Requirement.
Transcribe every record in full, keeping it exactly the same.

Supplied entries.
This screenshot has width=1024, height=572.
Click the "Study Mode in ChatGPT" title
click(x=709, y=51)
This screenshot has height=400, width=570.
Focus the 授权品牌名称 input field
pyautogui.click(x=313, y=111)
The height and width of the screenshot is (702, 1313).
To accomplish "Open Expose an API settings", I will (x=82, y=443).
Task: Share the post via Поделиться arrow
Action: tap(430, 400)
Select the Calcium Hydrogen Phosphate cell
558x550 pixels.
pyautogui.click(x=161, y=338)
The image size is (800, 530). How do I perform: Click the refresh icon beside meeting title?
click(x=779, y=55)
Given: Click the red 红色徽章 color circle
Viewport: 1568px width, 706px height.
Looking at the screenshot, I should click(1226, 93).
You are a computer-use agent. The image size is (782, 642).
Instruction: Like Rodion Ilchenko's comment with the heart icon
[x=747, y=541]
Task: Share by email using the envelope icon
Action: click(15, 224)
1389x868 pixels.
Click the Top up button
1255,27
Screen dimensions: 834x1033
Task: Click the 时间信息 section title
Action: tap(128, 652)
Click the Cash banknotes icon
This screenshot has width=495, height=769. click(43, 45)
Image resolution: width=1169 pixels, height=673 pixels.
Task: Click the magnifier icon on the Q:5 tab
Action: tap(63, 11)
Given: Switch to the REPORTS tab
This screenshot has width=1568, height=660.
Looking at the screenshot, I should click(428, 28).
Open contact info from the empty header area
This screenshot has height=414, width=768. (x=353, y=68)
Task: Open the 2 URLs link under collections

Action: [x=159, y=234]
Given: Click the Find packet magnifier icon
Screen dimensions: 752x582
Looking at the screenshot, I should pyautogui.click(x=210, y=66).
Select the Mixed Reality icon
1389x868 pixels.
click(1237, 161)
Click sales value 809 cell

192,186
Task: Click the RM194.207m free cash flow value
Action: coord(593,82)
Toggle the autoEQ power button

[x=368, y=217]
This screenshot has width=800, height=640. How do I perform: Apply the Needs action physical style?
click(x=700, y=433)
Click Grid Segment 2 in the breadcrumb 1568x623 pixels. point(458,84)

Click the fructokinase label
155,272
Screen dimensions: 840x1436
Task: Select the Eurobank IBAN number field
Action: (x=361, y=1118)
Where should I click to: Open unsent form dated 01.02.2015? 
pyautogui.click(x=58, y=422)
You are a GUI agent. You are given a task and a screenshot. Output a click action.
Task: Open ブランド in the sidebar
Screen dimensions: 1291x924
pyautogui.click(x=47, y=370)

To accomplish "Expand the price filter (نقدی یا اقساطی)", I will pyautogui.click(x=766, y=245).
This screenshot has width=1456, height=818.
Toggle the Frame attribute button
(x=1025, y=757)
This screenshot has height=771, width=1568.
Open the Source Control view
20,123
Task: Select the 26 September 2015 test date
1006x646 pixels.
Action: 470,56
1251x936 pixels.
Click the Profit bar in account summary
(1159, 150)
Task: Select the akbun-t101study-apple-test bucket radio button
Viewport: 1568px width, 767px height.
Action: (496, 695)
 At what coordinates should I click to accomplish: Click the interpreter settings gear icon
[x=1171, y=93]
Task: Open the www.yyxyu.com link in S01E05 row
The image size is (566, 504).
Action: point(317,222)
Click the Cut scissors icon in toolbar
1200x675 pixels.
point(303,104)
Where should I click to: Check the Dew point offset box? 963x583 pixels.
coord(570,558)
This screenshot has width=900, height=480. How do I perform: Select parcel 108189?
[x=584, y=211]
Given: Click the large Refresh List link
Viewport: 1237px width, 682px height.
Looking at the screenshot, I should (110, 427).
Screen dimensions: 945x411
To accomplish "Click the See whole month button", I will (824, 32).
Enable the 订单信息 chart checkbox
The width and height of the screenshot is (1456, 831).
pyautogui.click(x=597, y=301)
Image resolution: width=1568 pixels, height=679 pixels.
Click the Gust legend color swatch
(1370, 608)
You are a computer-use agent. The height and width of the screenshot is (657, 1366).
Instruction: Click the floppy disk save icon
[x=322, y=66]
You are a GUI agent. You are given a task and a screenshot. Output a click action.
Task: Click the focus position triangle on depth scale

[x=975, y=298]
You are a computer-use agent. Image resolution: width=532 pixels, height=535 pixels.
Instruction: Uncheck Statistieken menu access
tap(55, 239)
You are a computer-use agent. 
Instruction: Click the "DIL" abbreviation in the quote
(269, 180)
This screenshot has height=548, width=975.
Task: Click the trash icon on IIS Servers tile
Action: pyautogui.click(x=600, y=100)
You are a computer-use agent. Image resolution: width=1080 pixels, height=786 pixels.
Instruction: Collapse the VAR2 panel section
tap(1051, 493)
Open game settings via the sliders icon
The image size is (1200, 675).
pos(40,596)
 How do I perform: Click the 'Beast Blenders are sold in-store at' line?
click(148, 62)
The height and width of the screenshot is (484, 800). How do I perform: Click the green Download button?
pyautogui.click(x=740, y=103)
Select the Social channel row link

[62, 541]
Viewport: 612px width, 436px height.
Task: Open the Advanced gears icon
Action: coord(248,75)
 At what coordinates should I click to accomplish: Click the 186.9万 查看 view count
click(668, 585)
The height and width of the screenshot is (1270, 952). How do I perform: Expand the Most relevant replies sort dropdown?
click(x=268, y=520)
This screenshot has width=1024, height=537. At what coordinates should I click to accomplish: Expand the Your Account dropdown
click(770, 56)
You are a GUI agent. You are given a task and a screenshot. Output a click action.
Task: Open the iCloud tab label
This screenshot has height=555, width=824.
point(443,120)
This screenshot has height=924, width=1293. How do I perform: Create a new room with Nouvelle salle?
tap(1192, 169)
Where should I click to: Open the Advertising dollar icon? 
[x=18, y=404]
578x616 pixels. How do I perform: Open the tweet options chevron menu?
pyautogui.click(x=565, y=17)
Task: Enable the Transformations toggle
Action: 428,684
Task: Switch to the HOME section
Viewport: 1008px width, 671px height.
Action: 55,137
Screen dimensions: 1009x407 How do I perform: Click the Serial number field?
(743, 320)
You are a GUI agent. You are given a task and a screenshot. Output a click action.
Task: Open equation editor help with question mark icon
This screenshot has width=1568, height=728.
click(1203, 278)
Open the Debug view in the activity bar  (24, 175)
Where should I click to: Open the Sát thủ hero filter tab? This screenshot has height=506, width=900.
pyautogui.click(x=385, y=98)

Exercise output.
This screenshot has width=1024, height=572.
Click the "Study Mode in ChatGPT" title
click(x=709, y=51)
This screenshot has height=400, width=570.
Focus the 授权品牌名称 input field
pyautogui.click(x=313, y=111)
The height and width of the screenshot is (702, 1313).
To accomplish "Open Expose an API settings", I will (x=82, y=443).
Task: Share the post via Поделиться arrow
Action: tap(430, 400)
Select the Calcium Hydrogen Phosphate cell
558x550 pixels.
pyautogui.click(x=161, y=338)
The image size is (800, 530). How do I perform: Click the refresh icon beside meeting title?
click(x=779, y=55)
Given: Click the red 红色徽章 color circle
Viewport: 1568px width, 706px height.
Looking at the screenshot, I should click(1226, 93).
You are a computer-use agent. The image size is (782, 642).
Instruction: Like Rodion Ilchenko's comment with the heart icon
[x=747, y=541]
Task: Share by email using the envelope icon
Action: click(15, 224)
1389x868 pixels.
Click the Top up button
1255,27
Screen dimensions: 834x1033
Task: Click the 时间信息 section title
Action: tap(128, 652)
Click the Cash banknotes icon
This screenshot has width=495, height=769. click(43, 45)
Image resolution: width=1169 pixels, height=673 pixels.
Task: Click the magnifier icon on the Q:5 tab
Action: tap(63, 11)
Given: Switch to the REPORTS tab
This screenshot has width=1568, height=660.
Looking at the screenshot, I should click(428, 28).
Open contact info from the empty header area
This screenshot has height=414, width=768. (x=353, y=68)
Task: Open the 2 URLs link under collections

Action: [x=159, y=234]
Given: Click the Find packet magnifier icon
Screen dimensions: 752x582
Looking at the screenshot, I should pyautogui.click(x=210, y=66).
Select the Mixed Reality icon
1389x868 pixels.
click(1237, 161)
Click sales value 809 cell

192,186
Task: Click the RM194.207m free cash flow value
Action: coord(593,82)
Toggle the autoEQ power button

[x=368, y=217]
This screenshot has width=800, height=640. How do I perform: Apply the Needs action physical style?
click(x=700, y=433)
Click Grid Segment 2 in the breadcrumb 1568x623 pixels. point(458,84)

Click the fructokinase label
155,272
Screen dimensions: 840x1436
Task: Select the Eurobank IBAN number field
Action: (x=361, y=1118)
Where should I click to: Open unsent form dated 01.02.2015? 
pyautogui.click(x=58, y=422)
You are a GUI agent. You are given a task and a screenshot. Output a click action.
Task: Open ブランド in the sidebar
Screen dimensions: 1291x924
pyautogui.click(x=47, y=370)

To accomplish "Expand the price filter (نقدی یا اقساطی)", I will pyautogui.click(x=766, y=245).
This screenshot has width=1456, height=818.
Toggle the Frame attribute button
(x=1025, y=757)
This screenshot has height=771, width=1568.
Open the Source Control view
20,123
Task: Select the 26 September 2015 test date
1006x646 pixels.
Action: 470,56
1251x936 pixels.
Click the Profit bar in account summary
(1159, 150)
Task: Select the akbun-t101study-apple-test bucket radio button
Viewport: 1568px width, 767px height.
Action: (496, 695)
 At what coordinates should I click to accomplish: Click the interpreter settings gear icon
[x=1171, y=93]
Task: Open the www.yyxyu.com link in S01E05 row
The image size is (566, 504).
Action: point(317,222)
Click the Cut scissors icon in toolbar
1200x675 pixels.
point(303,104)
Where should I click to: Check the Dew point offset box? 963x583 pixels.
coord(570,558)
This screenshot has width=900, height=480. How do I perform: Select parcel 108189?
[x=584, y=211]
Given: Click the large Refresh List link
Viewport: 1237px width, 682px height.
Looking at the screenshot, I should (110, 427).
Screen dimensions: 945x411
To accomplish "Click the See whole month button", I will (824, 32).
Enable the 订单信息 chart checkbox
The width and height of the screenshot is (1456, 831).
pyautogui.click(x=597, y=301)
Image resolution: width=1568 pixels, height=679 pixels.
Click the Gust legend color swatch
(1370, 608)
You are a computer-use agent. The height and width of the screenshot is (657, 1366).
Instruction: Click the floppy disk save icon
[x=322, y=66]
You are a GUI agent. You are given a task and a screenshot. Output a click action.
Task: Click the focus position triangle on depth scale

[x=975, y=298]
You are a computer-use agent. Image resolution: width=532 pixels, height=535 pixels.
Instruction: Uncheck Statistieken menu access
tap(55, 239)
You are a computer-use agent. 
Instruction: Click the "DIL" abbreviation in the quote
(269, 180)
This screenshot has height=548, width=975.
Task: Click the trash icon on IIS Servers tile
Action: pyautogui.click(x=600, y=100)
You are a computer-use agent. Image resolution: width=1080 pixels, height=786 pixels.
Instruction: Collapse the VAR2 panel section
tap(1051, 493)
Open game settings via the sliders icon
The image size is (1200, 675).
pos(40,596)
 How do I perform: Click the 'Beast Blenders are sold in-store at' line?
click(148, 62)
The height and width of the screenshot is (484, 800). How do I perform: Click the green Download button?
pyautogui.click(x=740, y=103)
Select the Social channel row link

[62, 541]
Viewport: 612px width, 436px height.
Task: Open the Advanced gears icon
Action: coord(248,75)
 At what coordinates should I click to accomplish: Click the 186.9万 查看 view count
click(668, 585)
The height and width of the screenshot is (1270, 952). How do I perform: Expand the Most relevant replies sort dropdown?
click(x=268, y=520)
This screenshot has width=1024, height=537. At what coordinates should I click to accomplish: Expand the Your Account dropdown
click(770, 56)
You are a GUI agent. You are given a task and a screenshot. Output a click action.
Task: Open the iCloud tab label
This screenshot has height=555, width=824.
point(443,120)
This screenshot has height=924, width=1293. How do I perform: Create a new room with Nouvelle salle?
tap(1192, 169)
Where should I click to: Open the Advertising dollar icon? 
[x=18, y=404]
578x616 pixels. How do I perform: Open the tweet options chevron menu?
pyautogui.click(x=565, y=17)
Task: Enable the Transformations toggle
Action: 428,684
Task: Switch to the HOME section
Viewport: 1008px width, 671px height.
Action: 55,137
Screen dimensions: 1009x407 How do I perform: Click the Serial number field?
(743, 320)
You are a GUI agent. You are given a task and a screenshot. Output a click action.
Task: Open equation editor help with question mark icon
This screenshot has width=1568, height=728.
click(1203, 278)
Open the Debug view in the activity bar  (24, 175)
Where should I click to: Open the Sát thủ hero filter tab? This screenshot has height=506, width=900.
pyautogui.click(x=385, y=98)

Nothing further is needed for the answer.